▶ _Your goal_: Can you pull out the stretch of entries from the line containing "in title bar" through the line containing "click(637, 467)", both included, and reproduce each line unchanged?
-- Excerpted records start --
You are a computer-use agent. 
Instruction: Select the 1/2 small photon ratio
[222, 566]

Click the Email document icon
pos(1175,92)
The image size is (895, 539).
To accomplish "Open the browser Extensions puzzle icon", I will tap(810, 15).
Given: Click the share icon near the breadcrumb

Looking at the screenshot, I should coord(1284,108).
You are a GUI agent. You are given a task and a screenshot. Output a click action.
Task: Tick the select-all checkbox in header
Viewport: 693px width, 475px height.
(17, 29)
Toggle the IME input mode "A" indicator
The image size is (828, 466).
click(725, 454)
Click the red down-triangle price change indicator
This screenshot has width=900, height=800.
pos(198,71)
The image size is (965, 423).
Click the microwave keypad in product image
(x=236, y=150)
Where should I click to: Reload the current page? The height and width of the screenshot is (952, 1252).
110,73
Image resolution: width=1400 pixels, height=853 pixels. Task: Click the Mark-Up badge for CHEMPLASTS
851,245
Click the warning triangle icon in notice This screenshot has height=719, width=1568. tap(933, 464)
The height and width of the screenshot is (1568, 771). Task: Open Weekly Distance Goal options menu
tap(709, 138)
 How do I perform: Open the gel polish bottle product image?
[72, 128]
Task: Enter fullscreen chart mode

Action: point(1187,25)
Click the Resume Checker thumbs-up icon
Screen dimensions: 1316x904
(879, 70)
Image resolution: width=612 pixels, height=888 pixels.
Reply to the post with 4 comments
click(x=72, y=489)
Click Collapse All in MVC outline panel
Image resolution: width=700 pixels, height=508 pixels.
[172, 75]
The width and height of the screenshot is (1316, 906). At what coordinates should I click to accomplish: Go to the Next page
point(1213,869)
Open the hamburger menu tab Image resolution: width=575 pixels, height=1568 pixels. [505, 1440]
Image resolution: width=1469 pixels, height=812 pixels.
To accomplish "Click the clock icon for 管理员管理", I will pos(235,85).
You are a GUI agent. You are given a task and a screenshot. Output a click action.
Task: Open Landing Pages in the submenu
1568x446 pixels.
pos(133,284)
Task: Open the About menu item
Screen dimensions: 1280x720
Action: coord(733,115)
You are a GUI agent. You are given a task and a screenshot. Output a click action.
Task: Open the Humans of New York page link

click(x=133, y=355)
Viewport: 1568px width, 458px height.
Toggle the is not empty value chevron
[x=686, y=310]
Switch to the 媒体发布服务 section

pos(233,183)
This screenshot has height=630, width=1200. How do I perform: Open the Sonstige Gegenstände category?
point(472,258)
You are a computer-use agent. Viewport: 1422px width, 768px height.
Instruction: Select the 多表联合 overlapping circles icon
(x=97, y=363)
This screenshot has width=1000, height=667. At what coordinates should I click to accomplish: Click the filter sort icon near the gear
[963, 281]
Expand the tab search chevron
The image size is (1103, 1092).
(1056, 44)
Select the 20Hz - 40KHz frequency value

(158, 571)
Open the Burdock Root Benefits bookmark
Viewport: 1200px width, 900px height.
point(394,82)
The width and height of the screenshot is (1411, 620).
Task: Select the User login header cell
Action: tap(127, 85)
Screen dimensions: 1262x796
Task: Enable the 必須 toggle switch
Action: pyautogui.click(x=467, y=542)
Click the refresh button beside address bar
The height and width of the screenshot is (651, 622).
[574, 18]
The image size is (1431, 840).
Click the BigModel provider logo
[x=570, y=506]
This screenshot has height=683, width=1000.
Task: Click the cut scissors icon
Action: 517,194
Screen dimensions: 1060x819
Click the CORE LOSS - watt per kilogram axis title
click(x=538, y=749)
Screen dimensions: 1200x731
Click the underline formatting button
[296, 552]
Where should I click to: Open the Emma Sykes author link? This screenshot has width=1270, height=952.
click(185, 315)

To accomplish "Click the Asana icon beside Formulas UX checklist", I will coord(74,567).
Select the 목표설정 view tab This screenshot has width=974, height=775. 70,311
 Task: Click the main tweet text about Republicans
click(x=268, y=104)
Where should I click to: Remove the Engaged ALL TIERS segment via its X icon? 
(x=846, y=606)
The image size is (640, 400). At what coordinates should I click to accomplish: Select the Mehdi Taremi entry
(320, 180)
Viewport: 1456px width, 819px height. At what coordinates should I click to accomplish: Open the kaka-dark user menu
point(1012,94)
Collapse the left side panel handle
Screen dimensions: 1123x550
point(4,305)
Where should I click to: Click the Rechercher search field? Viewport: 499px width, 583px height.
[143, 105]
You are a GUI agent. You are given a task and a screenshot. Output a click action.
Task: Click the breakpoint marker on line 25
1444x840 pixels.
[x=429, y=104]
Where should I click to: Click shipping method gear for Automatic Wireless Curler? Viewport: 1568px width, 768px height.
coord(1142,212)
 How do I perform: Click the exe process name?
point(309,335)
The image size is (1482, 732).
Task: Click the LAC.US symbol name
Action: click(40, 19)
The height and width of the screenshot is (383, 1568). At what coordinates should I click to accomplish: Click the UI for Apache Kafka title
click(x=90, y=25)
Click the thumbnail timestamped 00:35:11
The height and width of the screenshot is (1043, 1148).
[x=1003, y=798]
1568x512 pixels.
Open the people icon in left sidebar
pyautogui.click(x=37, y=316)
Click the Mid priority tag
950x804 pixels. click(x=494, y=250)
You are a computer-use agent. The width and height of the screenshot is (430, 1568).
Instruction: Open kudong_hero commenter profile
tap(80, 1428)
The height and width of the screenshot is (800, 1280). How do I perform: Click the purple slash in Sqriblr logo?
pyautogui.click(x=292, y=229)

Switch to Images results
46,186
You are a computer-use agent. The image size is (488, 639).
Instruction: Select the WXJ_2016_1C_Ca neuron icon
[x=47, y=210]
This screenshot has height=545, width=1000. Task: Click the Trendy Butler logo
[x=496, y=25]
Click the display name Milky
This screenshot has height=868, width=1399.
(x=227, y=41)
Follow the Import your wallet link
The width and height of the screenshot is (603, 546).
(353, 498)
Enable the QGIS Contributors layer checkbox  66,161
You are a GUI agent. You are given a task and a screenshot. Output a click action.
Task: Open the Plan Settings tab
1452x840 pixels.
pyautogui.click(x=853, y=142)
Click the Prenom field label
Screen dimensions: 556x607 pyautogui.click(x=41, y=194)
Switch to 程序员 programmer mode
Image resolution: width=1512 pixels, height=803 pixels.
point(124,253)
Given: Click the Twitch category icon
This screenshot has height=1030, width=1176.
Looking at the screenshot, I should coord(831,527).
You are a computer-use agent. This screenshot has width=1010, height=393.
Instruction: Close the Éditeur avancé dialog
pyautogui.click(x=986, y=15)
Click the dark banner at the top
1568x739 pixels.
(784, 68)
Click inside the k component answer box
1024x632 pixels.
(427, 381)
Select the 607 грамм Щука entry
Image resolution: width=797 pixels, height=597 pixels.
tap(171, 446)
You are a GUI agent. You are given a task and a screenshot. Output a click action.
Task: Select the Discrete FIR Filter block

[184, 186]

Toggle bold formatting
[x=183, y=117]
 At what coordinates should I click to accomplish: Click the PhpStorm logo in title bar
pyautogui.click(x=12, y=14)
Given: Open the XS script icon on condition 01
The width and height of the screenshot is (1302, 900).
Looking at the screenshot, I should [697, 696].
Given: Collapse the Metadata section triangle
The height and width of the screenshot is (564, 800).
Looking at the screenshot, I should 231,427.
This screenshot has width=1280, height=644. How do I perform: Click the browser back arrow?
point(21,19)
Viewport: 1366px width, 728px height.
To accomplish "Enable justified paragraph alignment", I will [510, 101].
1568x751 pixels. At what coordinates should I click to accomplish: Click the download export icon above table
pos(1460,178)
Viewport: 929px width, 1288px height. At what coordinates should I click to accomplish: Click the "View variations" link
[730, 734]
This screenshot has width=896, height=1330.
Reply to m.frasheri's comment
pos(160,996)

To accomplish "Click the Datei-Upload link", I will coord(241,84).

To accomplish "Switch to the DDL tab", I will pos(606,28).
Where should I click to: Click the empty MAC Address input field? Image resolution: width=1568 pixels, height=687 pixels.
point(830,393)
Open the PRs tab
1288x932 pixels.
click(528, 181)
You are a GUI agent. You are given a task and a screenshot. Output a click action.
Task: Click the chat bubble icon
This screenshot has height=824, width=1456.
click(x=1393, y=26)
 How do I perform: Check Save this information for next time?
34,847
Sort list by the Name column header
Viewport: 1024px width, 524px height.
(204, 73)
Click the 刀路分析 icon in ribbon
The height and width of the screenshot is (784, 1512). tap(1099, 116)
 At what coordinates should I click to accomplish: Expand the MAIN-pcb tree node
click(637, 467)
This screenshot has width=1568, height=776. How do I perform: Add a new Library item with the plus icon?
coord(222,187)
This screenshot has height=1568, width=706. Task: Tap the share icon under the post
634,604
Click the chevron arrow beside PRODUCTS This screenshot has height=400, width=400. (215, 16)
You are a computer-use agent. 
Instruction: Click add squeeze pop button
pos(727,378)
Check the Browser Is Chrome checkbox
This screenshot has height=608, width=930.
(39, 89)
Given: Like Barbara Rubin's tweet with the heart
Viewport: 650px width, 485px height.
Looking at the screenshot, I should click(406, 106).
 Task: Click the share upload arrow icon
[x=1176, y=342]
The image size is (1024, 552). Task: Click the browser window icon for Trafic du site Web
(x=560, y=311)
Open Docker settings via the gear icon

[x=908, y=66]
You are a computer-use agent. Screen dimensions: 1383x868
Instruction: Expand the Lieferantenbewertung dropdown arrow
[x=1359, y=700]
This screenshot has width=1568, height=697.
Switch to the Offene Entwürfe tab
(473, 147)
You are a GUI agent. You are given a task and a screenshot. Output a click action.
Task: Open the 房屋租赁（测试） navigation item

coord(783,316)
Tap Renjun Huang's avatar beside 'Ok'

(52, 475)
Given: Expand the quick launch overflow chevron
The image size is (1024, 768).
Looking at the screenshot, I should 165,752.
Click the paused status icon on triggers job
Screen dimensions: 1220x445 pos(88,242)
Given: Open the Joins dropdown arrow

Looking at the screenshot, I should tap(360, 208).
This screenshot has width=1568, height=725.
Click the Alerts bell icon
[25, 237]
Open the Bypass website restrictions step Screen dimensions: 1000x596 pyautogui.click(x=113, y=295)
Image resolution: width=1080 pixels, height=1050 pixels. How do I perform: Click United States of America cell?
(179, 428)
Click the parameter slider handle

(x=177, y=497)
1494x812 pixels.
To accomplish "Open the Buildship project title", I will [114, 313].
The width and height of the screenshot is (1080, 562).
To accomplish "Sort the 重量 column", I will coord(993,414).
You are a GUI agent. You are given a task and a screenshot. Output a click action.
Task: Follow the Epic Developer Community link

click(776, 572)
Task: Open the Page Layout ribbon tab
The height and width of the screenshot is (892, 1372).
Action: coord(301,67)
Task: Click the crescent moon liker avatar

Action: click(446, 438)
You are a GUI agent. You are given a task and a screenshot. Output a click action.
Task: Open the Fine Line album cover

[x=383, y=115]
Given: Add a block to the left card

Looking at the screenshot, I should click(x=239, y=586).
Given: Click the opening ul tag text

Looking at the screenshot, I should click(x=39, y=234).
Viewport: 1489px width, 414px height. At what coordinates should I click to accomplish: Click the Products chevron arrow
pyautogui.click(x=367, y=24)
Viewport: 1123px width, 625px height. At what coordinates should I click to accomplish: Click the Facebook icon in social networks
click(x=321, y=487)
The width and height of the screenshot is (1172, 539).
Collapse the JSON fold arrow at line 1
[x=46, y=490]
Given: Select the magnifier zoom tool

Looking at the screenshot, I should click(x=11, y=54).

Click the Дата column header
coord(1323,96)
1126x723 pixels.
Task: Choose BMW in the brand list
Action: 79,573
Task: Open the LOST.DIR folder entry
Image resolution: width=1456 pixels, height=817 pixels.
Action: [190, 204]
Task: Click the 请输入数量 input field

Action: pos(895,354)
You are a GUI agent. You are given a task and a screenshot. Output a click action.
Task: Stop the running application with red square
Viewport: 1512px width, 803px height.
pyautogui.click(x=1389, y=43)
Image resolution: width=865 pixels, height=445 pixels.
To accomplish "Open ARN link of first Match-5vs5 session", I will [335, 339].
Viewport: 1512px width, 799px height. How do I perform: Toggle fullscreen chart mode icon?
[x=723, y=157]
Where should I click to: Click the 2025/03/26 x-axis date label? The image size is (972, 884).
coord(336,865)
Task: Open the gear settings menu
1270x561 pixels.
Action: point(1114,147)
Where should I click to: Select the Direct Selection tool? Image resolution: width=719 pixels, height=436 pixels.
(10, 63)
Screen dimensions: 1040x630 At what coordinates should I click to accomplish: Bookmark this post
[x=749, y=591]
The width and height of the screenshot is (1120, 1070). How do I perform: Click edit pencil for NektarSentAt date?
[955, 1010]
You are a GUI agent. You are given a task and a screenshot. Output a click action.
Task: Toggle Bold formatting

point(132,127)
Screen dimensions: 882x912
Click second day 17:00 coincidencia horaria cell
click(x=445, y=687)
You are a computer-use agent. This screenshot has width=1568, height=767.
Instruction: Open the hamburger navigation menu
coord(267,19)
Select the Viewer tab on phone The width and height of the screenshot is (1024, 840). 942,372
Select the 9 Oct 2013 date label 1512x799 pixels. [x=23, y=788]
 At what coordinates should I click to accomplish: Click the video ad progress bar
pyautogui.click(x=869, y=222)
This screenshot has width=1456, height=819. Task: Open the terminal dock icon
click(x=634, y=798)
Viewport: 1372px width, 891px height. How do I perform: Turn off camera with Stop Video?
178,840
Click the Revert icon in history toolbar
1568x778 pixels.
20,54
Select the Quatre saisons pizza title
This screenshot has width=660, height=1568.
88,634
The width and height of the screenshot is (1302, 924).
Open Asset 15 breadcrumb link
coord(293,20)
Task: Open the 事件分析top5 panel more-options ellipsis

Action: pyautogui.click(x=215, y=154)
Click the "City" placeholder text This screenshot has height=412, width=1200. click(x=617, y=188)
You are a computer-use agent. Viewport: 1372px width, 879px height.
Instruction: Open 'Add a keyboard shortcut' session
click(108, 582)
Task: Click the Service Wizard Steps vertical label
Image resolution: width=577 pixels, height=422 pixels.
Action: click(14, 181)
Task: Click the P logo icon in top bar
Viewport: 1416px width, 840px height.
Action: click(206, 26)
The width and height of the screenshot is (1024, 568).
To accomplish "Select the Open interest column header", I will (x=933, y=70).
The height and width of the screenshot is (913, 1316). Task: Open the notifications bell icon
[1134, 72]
-- Excerpted records end --
▶ _Task result_:
 At what coordinates should I click to accomplish: Click the PhpStorm logo in title bar
pyautogui.click(x=12, y=14)
Given: Open the XS script icon on condition 01
The width and height of the screenshot is (1302, 900).
Looking at the screenshot, I should [697, 696].
Given: Collapse the Metadata section triangle
The height and width of the screenshot is (564, 800).
Looking at the screenshot, I should 231,427.
This screenshot has width=1280, height=644. How do I perform: Click the browser back arrow?
point(21,19)
Viewport: 1366px width, 728px height.
To accomplish "Enable justified paragraph alignment", I will [510, 101].
1568x751 pixels. At what coordinates should I click to accomplish: Click the download export icon above table
pos(1460,178)
Viewport: 929px width, 1288px height. At what coordinates should I click to accomplish: Click the "View variations" link
[730, 734]
This screenshot has width=896, height=1330.
Reply to m.frasheri's comment
pos(160,996)

To accomplish "Click the Datei-Upload link", I will coord(241,84).

To accomplish "Switch to the DDL tab", I will pos(606,28).
Where should I click to: Click the empty MAC Address input field? Image resolution: width=1568 pixels, height=687 pixels.
point(830,393)
Open the PRs tab
1288x932 pixels.
click(528, 181)
You are a GUI agent. You are given a task and a screenshot. Output a click action.
Task: Click the chat bubble icon
This screenshot has height=824, width=1456.
click(x=1393, y=26)
 How do I perform: Check Save this information for next time?
34,847
Sort list by the Name column header
Viewport: 1024px width, 524px height.
(204, 73)
Click the 刀路分析 icon in ribbon
The height and width of the screenshot is (784, 1512). tap(1099, 116)
 At what coordinates should I click to accomplish: Expand the MAIN-pcb tree node
click(637, 467)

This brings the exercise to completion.